L’immense majorité de la pharmacopée, omniprésente sur les comptoirs des pharmacies, dans les marchés ou dans la rue, a pour objet la virilité masculine. La gamme semble infinie : écorces et racines de la pharmacopée traditionnelle, coup démarreur ou poudre Takadari du Niger, sirop Bazooka du Nigeria, Ajanta’s Stamina indien, Yang Chun (100 % naturel), viagra officiel ou contrefait, pilules Atomix au gingembre (bio), etc. Comme si ces produits étaient à disposition afin de parer l’angoissant arsenal féminin, synonyme de course à la performance.
Pouvoir de femmes
Le désir et le plaisir de l’homme sont au cœur de ce dispositif, mais ne sont pourtant pas l’aboutissement d’une relation sexuelle. Elle se traduit souvent, le soir ou le lendemain, par un cadeau à l’épouse : des tissus, un parfum ou, fréquemment, de l’argent. Rendre le contre-don (dello njukkal), remerciement (sargale), décoration… les noms donnés à ces cadeaux sont explicites : le mari honore son épouse par un don en raison du plaisir qu’elle lui a procuré.
Deux registres se mélangent et donnent l’illusion d’une transaction. Il serait pourtant dérisoire de vouloir réduire la sexualité conjugale à l’attente d’un cadeau.
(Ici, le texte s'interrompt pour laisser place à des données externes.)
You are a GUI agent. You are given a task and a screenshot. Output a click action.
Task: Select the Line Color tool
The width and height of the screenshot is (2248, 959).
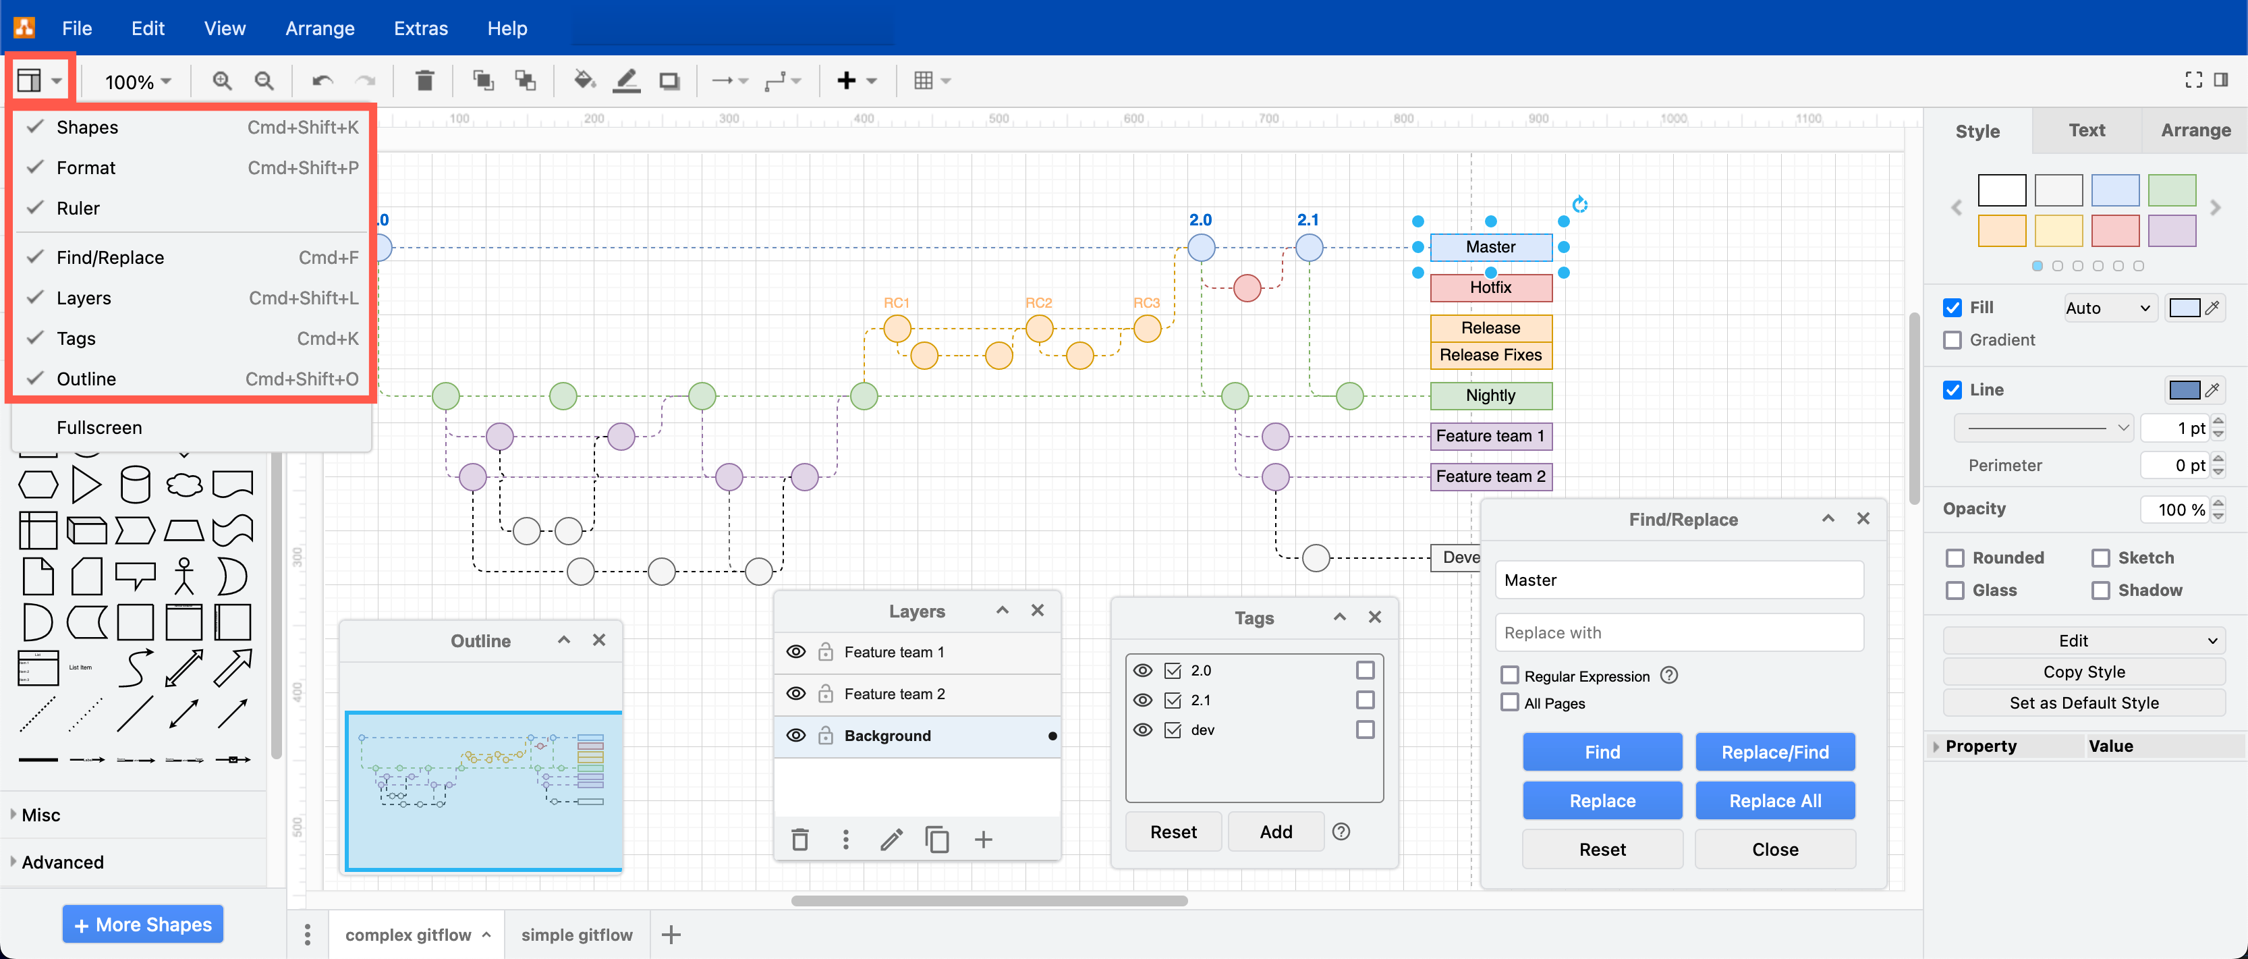pos(627,80)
A Dakar, l’argent est le revers de toutes les relations sociales, qu’il s’agisse du commerce, de la parenté ou de la sexualité.
Si la relation entre mari et femme est asymétrique et l’égalité exclue, l’arsenal féminin du plaisir a d’autres effets que d’extraire un orgasme aux hommes. Il donne à l’épouse une capacité d’agir, c’est-à-dire une forme de maîtrise sur son mari. Ce n’est sans doute pas un hasard, d’ailleurs, si certains encens érotiques sont nommés Compte bancaire, Sama Junni (mon billet de 5 000 francs CFA) ou Keytou Keurgui (titre foncier). La sexualité, comme le mariage, est un combat. Et les femmes ne sont pas sans armes, humour compris.